A recent poll of Ontario hospital direct care providers, such as nurses and personal support workers, found that they are at great risk of physical violence in the workplace.
Ontario-wide, 68 per cent of registered practical nurses (RPN) and personal support workers (PSWs), said they had experienced at least one incident of physical violence in the hospital such as punching, hitting, or having things thrown at them, in the last year. Nearly 20 per cent said they’ve been physically assaulted nine times or more in the last year.
The Canadian Union of Public Employees (CUPE) through its hospital division, the Ontario Council of Hospital Unions (OCHU/CUPE), polled 1,976 members working in hospitals in seven Ontario communities earlier this fall.
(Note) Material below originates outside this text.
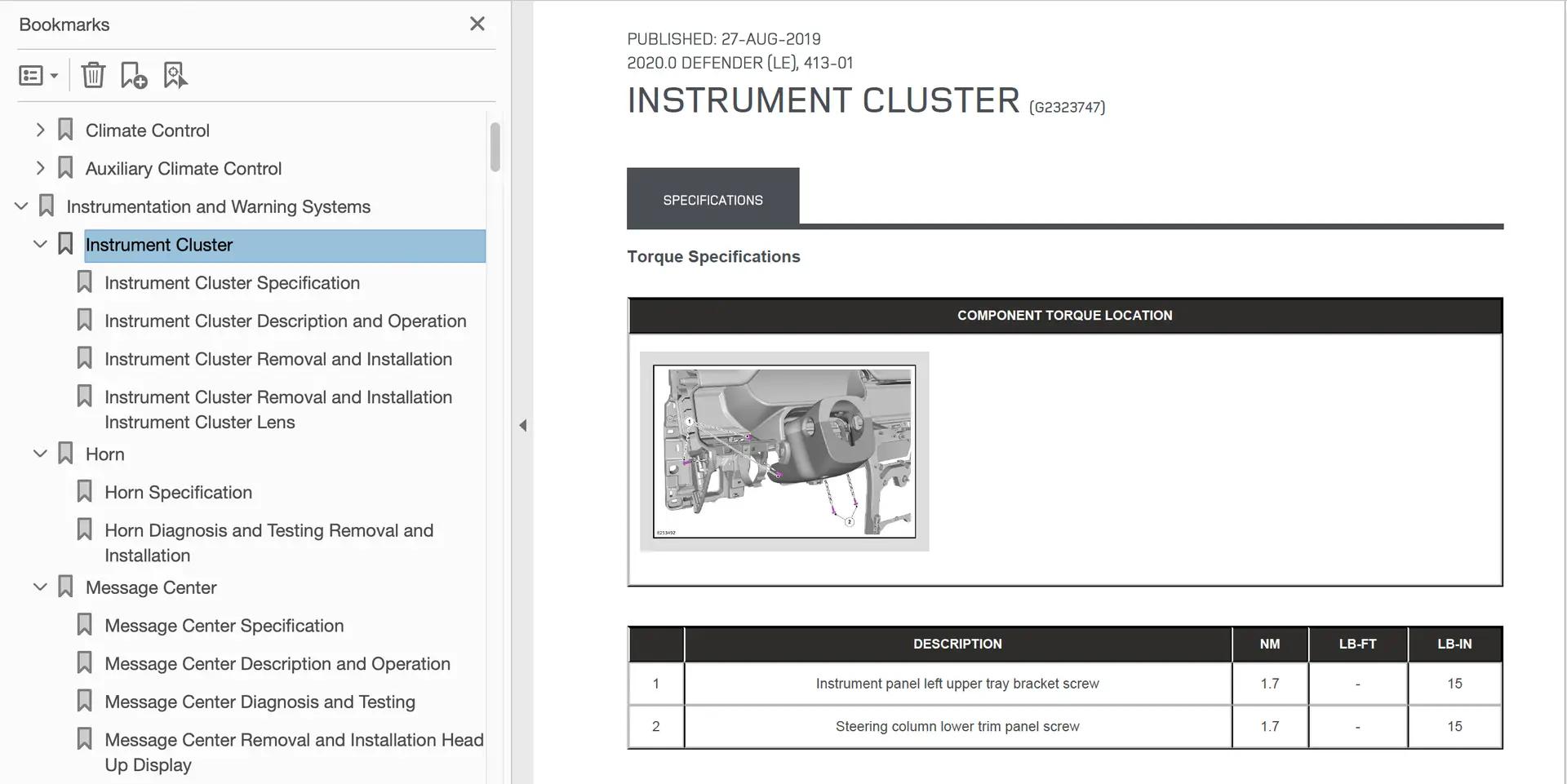Screen dimensions: 1567x784
Task: Collapse the Horn bookmark group
Action: tap(40, 454)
The poll findings for Ontario were released at Queen’s Park and in several Ontario communities, by OCHU president Michael Hurley and Scott Sharp, a personal support worker, who was thrown through a wall by a very disturbed patient at a Guelph hospital and is, over two years later, struggling to recover and return to work.
“The level of physical violence that I experienced and that so many other hospital staff experience every day, scars the body and it scars the soul. Not enough is being done by the hospitals to create a culture where violent behaviour is simply not tolerated. Instead the victims of violence are to a large extent, simply swept under the carpet,” says Sharp.
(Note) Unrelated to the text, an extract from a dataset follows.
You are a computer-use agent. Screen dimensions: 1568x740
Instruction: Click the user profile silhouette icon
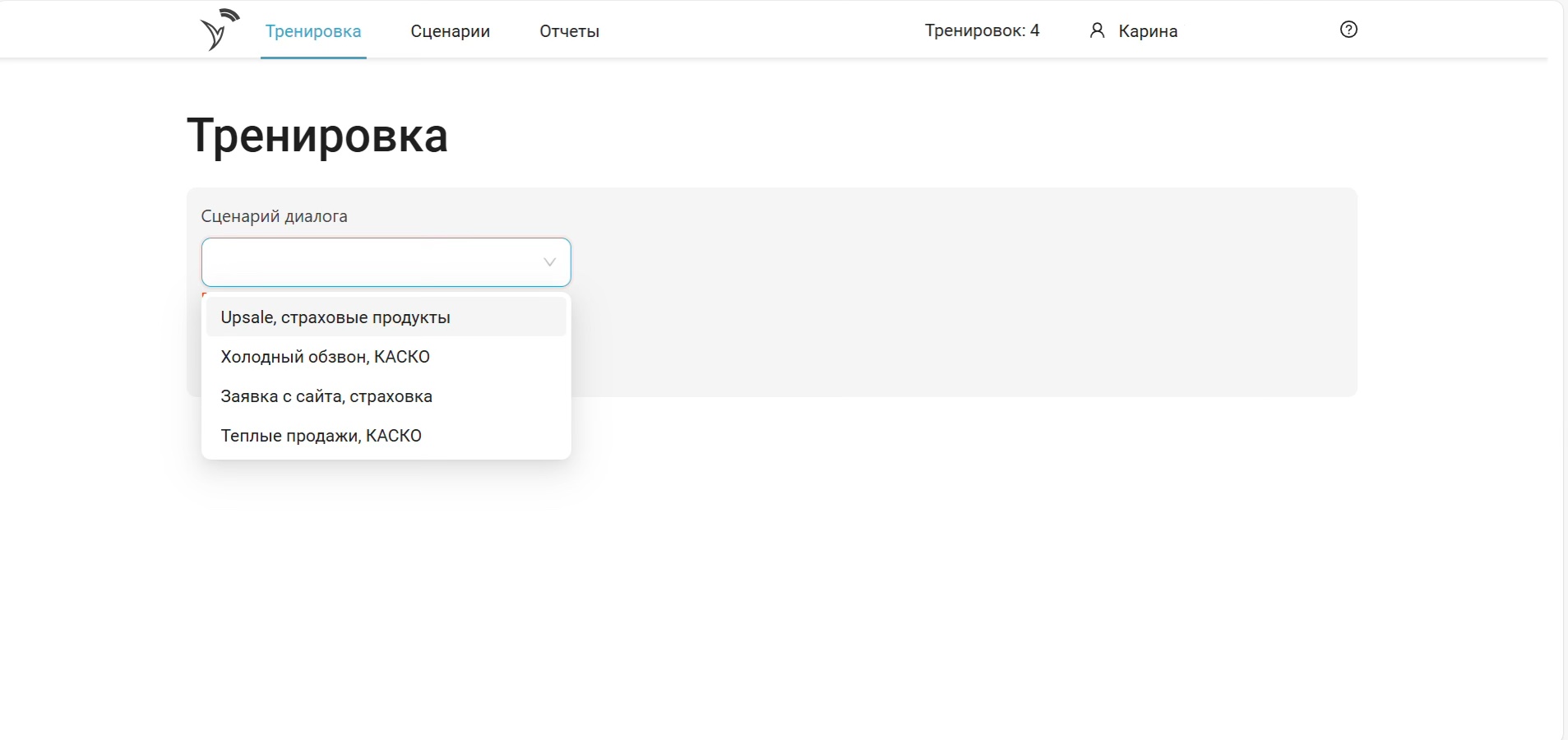pos(1097,31)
Among the many disturbing findings is that Ontario-wide 42 per cent of nurses and personal support workers report having experienced at least one incident in the past year of sexual harassment or assault.
“Hospital management is scandalously complacent about an environment where their largely female staff are frequently hit and sexually harassed and sexually assaulted. Managers see this as just part of our jobs. One staff member who was sexually assaulted was told by her supervisor that the patient must have been sexually frustrated. People working in healthcare should have the same rights not to be physically or sexually assaulted or harassed as any other person.” says Hurley.
The Ontario results show that 44 per cent of RPNs and PSWs do not agree that their employer protects them and their co-workers effectively from violence. “Ontario hospitals should be leaders in workplace violence prevention. The reality, regrettably is the opposite,” says Hurley.
Even hospital staff in other support occupations experience violence. In the province-wide polling 24 per cent said that they’ve been pushed, hit or had things thrown at them at least once in the past year.
OCHU/CUPE is calling on the federal and provincial governments for legislative and legal changes to protect health care staff.